EXTRACTED ENTRIES section start
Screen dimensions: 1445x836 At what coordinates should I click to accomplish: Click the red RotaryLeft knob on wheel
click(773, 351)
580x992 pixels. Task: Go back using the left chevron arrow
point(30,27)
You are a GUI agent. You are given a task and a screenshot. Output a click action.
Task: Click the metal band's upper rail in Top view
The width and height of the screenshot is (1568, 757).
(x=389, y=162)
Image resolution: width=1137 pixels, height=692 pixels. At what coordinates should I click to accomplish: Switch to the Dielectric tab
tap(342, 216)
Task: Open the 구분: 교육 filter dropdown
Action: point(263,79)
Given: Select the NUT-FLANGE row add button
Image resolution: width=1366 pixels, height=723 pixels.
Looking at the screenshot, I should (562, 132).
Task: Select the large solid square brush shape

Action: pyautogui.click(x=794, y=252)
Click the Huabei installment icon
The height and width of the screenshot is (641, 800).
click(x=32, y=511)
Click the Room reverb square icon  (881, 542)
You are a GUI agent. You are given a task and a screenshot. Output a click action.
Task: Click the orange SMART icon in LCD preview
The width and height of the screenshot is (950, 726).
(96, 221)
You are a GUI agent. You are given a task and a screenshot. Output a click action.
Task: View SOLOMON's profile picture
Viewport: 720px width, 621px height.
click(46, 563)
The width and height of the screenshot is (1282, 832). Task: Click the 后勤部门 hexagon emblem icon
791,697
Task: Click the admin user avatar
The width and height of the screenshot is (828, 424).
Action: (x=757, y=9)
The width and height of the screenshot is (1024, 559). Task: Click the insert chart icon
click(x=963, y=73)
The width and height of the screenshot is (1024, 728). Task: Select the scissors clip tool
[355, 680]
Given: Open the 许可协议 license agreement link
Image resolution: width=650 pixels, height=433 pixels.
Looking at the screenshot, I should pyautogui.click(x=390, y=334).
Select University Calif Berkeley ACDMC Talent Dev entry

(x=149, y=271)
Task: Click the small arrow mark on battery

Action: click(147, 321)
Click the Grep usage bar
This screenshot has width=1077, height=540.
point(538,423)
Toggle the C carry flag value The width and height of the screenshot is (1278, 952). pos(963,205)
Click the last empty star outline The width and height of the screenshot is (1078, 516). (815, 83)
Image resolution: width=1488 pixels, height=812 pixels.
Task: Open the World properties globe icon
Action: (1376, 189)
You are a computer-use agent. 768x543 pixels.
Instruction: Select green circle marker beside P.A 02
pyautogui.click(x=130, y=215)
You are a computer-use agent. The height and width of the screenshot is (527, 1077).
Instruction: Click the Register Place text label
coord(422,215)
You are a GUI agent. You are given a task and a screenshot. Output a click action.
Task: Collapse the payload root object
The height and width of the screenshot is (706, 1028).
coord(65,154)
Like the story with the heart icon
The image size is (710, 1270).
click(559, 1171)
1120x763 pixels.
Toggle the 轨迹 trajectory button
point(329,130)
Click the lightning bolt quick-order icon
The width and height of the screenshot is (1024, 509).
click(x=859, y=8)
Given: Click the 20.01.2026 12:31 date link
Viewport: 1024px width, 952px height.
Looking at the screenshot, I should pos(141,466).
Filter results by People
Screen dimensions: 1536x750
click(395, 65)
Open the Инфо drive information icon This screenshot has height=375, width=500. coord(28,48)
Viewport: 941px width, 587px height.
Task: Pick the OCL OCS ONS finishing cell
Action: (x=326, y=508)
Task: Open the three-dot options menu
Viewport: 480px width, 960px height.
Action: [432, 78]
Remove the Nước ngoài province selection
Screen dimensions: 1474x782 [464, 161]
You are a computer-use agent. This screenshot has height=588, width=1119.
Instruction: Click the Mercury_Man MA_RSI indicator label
EXTRACTED ENTRIES section end
**WHAT YOU HAVE TO DO:** Print exactly the lines from the one containing "Instruction: Click the Register" through the last line of the records above, both included.

**YOUR SOLUTION:**
Instruction: Click the Register Place text label
coord(422,215)
You are a GUI agent. You are given a task and a screenshot. Output a click action.
Task: Collapse the payload root object
The height and width of the screenshot is (706, 1028).
coord(65,154)
Like the story with the heart icon
The image size is (710, 1270).
click(559, 1171)
1120x763 pixels.
Toggle the 轨迹 trajectory button
point(329,130)
Click the lightning bolt quick-order icon
The width and height of the screenshot is (1024, 509).
click(x=859, y=8)
Given: Click the 20.01.2026 12:31 date link
Viewport: 1024px width, 952px height.
Looking at the screenshot, I should pos(141,466).
Filter results by People
Screen dimensions: 1536x750
click(395, 65)
Open the Инфо drive information icon This screenshot has height=375, width=500. coord(28,48)
Viewport: 941px width, 587px height.
Task: Pick the OCL OCS ONS finishing cell
Action: (x=326, y=508)
Task: Open the three-dot options menu
Viewport: 480px width, 960px height.
Action: [432, 78]
Remove the Nước ngoài province selection
Screen dimensions: 1474x782 [464, 161]
You are a computer-use agent. This screenshot has height=588, width=1119.
Instruction: Click the Mercury_Man MA_RSI indicator label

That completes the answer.